Planning our trek through Saskatchewan has proven to be a bit of a conundrum.
While we will technically travel through this province twice (once as we head east, and again on the way back to Calgary), I know us... given the return trip will occur on the final days of a month on the road, it is safe to presume that
our sights will be firmly fixed on home. We won't likely stop for
more than base necessities - gas, food and bathroom breaks. If past experience is any indication, the last two will be considered largely unnecessary by our driver... at least until the integrity of our backseat is threatened.
As we've decided not to linger in the western provinces due to their proximity to home, that leaves us a day and a half in Saskatchewan and two dilemmas - what route to take, and what to see. Or perhaps more aptly, what not to see - because there is so much we're going to miss.
Given my desire to focus this trip on our country's history, there are several routes we could take. A route north of Saskatoon would take us into to heart of the North-West Rebellion of 1885. Faced with the loss of the buffalo and the prospect of losing their lands to incoming settlers, the local Métis and First Nations populations enlisted an exiled Louis Reil to petition the government on their behalf. The situation soon escalated into insurgent combat, with important battles fought at Batoche and Fort Battleford, both of which are now National Historic Sites. I'd love to learn more about this period in history, and the Trails of 1885 website provides some excellent self-guided driving tours for this region. Unfortunately, it is a little too far north to be practical for this trip, so it will need to be saved for another time.

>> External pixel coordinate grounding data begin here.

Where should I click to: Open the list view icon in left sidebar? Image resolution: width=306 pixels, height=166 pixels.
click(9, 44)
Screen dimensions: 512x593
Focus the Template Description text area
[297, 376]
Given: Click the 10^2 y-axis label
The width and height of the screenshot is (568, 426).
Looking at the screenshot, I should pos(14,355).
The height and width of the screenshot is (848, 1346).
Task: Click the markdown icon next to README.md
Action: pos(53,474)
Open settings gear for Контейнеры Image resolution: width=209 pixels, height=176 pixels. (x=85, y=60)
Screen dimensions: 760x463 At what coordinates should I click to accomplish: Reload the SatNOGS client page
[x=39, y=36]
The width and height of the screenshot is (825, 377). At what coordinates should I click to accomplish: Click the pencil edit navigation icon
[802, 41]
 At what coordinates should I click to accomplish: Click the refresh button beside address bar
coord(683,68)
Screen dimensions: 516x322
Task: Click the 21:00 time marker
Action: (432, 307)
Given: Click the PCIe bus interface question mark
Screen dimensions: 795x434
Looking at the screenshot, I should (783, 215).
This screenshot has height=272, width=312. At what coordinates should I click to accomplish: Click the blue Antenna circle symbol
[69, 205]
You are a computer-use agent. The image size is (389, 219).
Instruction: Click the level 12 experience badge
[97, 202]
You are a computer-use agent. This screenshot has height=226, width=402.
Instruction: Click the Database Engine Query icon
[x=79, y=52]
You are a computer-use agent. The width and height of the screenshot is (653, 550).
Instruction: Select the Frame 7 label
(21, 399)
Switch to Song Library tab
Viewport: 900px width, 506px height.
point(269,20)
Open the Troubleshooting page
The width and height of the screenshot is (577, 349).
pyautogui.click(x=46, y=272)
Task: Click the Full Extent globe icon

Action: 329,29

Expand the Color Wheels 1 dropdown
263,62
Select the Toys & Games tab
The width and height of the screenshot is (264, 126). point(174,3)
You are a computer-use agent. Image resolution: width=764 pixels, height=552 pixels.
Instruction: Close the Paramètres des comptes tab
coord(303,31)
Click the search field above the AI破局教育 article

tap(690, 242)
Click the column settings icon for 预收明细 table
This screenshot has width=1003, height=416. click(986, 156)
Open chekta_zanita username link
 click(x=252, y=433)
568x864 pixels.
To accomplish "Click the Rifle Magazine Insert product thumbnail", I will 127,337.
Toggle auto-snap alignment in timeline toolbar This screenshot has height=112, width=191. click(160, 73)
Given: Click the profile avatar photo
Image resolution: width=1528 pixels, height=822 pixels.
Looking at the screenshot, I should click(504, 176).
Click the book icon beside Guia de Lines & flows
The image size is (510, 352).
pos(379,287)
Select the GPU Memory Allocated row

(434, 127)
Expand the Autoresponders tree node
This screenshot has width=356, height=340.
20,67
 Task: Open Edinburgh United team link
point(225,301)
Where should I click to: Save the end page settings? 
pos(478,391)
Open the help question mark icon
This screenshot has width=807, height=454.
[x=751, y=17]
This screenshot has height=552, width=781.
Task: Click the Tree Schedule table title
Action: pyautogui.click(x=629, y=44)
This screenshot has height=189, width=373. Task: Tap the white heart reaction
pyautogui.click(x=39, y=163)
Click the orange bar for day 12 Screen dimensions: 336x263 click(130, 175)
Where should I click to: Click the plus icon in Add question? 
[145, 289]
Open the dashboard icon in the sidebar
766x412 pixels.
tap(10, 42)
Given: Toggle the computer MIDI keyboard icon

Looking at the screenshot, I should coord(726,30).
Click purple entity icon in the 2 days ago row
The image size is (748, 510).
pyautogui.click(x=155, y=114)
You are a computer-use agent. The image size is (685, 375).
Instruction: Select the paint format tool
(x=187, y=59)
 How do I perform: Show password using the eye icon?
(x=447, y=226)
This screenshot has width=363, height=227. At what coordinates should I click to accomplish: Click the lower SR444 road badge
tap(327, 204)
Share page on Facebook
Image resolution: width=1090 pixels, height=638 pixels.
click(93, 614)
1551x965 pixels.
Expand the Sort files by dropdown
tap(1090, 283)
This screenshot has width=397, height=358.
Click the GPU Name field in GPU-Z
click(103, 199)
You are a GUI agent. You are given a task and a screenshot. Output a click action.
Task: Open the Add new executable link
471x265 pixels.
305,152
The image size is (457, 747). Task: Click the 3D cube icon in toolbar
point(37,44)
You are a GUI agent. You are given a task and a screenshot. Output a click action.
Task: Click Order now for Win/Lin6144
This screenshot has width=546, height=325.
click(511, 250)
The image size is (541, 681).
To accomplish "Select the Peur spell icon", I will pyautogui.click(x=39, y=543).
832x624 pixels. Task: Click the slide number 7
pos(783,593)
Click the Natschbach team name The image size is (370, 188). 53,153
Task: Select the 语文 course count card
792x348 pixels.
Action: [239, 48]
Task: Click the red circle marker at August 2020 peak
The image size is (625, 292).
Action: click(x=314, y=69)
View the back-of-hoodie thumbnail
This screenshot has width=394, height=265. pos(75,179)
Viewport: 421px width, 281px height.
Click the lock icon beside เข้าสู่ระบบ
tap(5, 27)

Southern Saskatchewan is equally historically significant, having hosted the North West Mounted Police as they marched west to curtail the whiskey trade and bring law and order to the frontier. Fort Walsh has been designated a National Historic Site, and memorializes the relationship formed between the NWMP and the First Nations. In addition to history, there is also a wealth of natural and geographical spots of interest including Cypress Hills, Grasslands National Park, Big Muddy Badlands, and the Great Sand Hills. Saskatchewan Tourism provides an intriguing 6 day itinerary for this area in its Cowboy Country Driving Tour. The minimum six day tour highlights that simply passing through this area wouldn't do it justice.
Having thus ruled out the north and south routes, we are left with the middle. Day one would take us from Calgary through the badlands near Drumheller, through Kindersley, SK and ultimately stopping in Saskatoon. Although Saskatoon is only 5-6 hours from Calgary, and despite an interest in visiting Wanuskewin Heritage Park since it opened in 1992, I've never actually been there. Thus, it seems fitting to start the trip by fulfilling a long-held desire. It also seems fitting to start our historical exploration of Canada with the First Nations, who inhabited this land for 20,000 years prior to anyone from Europe setting foot on it.
Given that we have had a decent number of trips to Drumheller area, we won't likely stop there for any significant amount of time. In fact, we may choose another, slightly faster route to the south. One potential stop would be the Ancient Echoes Interpretive Centre in Hershel, SK to view the small town museum of fossils and petroglyphs (the archaeologist in me wants to see the petroglyphs). Other than that, there is not much between Calgary and Saskatoon than open road and prairie.
Hopefully, with an early start we'll have time the first day to visit Wanuskewin (if not we'll fit it into the next day). The park is located on a traditional gathering place of the Northern Plains First Nations with archaeological finds dating before the pyramids of Egypt. It boasts interpretive walks as well as an interpretive centre.
If we stick to our planned start date of July 1 (I'm toying with leaving on June 30, but that's another post...), we'll be in Saskatoon for Canada Day. That means that after spending some time exploring the city, there is a very good chance that we'll end day one in Diefenbaker Park watching fireworks.